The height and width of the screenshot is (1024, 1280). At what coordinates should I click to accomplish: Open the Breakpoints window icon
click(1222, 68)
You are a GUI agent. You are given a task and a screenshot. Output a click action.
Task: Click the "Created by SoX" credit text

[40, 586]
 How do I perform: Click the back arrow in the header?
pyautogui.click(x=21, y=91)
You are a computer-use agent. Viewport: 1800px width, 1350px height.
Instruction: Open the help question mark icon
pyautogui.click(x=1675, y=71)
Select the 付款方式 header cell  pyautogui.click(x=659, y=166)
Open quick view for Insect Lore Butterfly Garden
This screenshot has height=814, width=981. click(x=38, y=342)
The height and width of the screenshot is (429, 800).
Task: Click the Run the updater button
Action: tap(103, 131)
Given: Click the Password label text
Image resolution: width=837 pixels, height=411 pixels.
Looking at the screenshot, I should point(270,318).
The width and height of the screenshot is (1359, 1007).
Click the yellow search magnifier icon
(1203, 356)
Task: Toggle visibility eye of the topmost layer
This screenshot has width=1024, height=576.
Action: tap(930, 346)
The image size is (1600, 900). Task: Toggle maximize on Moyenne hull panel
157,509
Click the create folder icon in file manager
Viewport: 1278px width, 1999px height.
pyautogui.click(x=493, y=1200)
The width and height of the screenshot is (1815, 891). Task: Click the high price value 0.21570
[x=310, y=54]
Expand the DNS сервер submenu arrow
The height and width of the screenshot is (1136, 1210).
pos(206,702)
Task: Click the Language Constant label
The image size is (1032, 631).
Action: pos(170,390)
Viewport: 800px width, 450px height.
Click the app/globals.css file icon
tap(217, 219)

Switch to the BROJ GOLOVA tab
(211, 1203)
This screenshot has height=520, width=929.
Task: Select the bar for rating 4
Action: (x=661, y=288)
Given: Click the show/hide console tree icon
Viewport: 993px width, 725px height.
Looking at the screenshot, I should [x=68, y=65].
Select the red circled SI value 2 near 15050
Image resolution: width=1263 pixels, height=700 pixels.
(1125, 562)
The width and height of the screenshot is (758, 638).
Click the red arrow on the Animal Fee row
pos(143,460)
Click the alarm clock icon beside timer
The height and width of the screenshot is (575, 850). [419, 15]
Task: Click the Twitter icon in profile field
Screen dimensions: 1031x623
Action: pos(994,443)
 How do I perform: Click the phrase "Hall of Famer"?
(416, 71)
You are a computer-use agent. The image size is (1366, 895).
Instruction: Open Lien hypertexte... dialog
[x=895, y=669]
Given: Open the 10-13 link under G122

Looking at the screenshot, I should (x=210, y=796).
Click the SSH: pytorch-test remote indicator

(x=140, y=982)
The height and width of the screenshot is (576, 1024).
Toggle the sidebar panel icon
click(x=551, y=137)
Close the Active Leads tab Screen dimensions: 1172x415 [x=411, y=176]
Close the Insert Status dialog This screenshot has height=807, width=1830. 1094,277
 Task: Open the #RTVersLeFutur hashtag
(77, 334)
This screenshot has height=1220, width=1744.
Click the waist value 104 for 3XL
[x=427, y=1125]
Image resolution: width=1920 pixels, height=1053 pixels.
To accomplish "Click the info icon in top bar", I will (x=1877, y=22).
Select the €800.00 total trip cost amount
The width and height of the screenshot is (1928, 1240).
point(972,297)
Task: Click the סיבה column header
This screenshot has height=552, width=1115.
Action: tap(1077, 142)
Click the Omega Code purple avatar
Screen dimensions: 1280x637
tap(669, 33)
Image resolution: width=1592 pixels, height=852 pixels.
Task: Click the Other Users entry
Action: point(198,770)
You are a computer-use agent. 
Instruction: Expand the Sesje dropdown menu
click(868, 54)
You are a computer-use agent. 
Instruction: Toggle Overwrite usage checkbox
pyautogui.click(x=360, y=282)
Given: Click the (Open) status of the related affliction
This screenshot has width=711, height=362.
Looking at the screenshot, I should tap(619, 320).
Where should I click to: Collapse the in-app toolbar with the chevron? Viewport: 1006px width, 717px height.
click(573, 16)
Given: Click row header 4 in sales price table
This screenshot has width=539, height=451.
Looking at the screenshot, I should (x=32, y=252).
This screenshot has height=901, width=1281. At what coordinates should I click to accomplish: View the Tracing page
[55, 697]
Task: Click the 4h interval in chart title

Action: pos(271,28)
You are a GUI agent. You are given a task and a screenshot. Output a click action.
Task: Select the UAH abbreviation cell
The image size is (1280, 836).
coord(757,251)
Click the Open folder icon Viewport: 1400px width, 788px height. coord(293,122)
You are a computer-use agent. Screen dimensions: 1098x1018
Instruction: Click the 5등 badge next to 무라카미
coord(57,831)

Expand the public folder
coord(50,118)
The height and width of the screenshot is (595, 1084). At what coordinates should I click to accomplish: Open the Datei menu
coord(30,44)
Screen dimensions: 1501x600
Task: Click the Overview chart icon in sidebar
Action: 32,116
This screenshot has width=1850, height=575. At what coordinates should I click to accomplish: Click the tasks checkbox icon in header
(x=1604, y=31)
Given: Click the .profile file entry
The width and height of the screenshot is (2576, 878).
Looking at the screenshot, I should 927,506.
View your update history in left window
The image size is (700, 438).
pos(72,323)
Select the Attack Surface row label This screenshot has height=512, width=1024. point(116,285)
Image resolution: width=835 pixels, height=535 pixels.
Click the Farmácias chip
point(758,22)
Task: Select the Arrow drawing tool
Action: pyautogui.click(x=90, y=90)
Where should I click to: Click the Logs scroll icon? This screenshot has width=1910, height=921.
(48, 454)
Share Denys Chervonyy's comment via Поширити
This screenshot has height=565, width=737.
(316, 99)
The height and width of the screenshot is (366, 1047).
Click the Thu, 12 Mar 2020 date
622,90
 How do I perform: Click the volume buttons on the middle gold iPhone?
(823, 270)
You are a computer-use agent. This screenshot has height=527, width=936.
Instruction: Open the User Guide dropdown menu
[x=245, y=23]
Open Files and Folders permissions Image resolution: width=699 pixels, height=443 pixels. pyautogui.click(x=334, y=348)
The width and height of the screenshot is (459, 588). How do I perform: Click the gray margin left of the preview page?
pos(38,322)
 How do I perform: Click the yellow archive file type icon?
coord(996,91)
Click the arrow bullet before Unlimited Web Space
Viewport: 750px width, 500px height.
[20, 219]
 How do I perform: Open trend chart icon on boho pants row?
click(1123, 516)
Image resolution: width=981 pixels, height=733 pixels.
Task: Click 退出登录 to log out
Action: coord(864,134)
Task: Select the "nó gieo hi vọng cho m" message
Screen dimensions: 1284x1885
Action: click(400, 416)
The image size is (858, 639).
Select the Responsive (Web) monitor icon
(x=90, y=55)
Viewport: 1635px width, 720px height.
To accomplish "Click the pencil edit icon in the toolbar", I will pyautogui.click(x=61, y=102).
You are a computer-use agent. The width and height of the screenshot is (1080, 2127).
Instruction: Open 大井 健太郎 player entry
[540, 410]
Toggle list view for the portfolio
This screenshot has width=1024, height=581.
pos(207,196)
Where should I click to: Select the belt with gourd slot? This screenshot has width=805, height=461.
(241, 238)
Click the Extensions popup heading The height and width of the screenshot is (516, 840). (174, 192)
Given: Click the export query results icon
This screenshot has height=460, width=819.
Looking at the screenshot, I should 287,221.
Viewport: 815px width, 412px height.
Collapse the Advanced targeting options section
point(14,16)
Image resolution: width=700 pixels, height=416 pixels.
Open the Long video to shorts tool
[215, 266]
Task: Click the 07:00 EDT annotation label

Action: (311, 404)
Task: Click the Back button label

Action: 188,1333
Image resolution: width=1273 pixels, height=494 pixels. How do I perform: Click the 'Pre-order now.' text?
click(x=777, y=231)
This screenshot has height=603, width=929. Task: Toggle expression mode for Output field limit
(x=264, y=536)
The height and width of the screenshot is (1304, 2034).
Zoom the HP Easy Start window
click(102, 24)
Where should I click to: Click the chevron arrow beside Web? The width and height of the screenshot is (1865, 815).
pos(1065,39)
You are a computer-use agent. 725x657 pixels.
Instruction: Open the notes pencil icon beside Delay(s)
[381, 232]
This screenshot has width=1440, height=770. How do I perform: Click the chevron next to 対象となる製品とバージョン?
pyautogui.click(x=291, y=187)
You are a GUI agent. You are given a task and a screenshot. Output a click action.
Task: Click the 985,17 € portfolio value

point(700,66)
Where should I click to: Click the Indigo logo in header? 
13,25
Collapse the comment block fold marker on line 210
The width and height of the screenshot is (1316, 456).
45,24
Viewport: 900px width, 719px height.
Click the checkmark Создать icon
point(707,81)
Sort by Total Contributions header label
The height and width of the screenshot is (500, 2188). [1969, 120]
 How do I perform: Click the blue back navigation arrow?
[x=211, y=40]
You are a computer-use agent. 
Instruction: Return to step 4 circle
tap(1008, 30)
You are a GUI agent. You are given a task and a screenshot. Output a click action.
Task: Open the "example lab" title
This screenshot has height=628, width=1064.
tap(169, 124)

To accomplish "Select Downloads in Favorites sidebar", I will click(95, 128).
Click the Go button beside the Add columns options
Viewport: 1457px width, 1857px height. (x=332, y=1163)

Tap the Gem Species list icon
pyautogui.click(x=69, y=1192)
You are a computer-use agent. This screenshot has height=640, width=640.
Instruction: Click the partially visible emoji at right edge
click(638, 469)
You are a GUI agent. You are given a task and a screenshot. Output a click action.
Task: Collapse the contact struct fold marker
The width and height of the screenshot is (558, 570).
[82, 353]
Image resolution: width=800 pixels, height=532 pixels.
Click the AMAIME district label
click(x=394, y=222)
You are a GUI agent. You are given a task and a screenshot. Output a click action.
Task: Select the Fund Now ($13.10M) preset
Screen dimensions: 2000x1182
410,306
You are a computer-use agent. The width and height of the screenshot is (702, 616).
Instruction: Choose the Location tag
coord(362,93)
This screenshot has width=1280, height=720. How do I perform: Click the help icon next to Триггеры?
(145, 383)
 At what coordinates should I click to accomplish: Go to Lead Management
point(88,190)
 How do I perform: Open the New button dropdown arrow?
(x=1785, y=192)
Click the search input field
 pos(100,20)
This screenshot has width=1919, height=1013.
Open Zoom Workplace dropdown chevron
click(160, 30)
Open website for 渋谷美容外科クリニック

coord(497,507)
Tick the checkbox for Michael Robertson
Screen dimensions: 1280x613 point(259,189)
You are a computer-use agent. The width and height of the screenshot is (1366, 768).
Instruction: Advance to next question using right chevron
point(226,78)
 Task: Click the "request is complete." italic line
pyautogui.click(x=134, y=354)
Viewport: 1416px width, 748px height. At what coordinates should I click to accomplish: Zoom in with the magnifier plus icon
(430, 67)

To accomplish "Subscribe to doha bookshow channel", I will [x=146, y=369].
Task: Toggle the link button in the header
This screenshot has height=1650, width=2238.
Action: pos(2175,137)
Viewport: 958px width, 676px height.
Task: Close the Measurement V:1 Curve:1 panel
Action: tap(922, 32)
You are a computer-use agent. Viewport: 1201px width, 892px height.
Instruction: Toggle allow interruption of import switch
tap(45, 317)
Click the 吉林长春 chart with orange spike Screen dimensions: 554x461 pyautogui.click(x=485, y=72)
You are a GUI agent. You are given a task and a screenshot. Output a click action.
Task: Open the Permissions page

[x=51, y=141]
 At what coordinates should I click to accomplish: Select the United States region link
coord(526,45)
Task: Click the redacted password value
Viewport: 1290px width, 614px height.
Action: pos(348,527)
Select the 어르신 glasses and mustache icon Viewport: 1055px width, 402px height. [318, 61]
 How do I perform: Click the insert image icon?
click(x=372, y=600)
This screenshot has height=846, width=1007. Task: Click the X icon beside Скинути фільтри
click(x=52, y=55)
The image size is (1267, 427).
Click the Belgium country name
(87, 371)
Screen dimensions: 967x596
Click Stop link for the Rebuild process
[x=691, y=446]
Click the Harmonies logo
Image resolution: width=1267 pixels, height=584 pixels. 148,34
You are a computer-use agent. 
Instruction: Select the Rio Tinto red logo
● ● ● ● ●
Work order » Look for the string "cell" in the data above and return every line that has it.

The completed task »
Select the 付款方式 header cell  pyautogui.click(x=659, y=166)
Task: Select the UAH abbreviation cell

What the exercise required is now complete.